** Start of Records to use **

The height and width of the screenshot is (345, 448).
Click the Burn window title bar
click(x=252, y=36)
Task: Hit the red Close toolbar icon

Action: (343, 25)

** End of Records to use **

Given instruction: Arrange the items above as a two-column CSV with the headers item_text and answer, one row per item. Put each item's text and its answer in its own quoted field, and replace every line break with a space.

Solution:
item_text,answer
"The height and width of the screenshot is (345, 448). Click the Burn window title bar","click(x=252, y=36)"
"Task: Hit the red Close toolbar icon","Action: (343, 25)"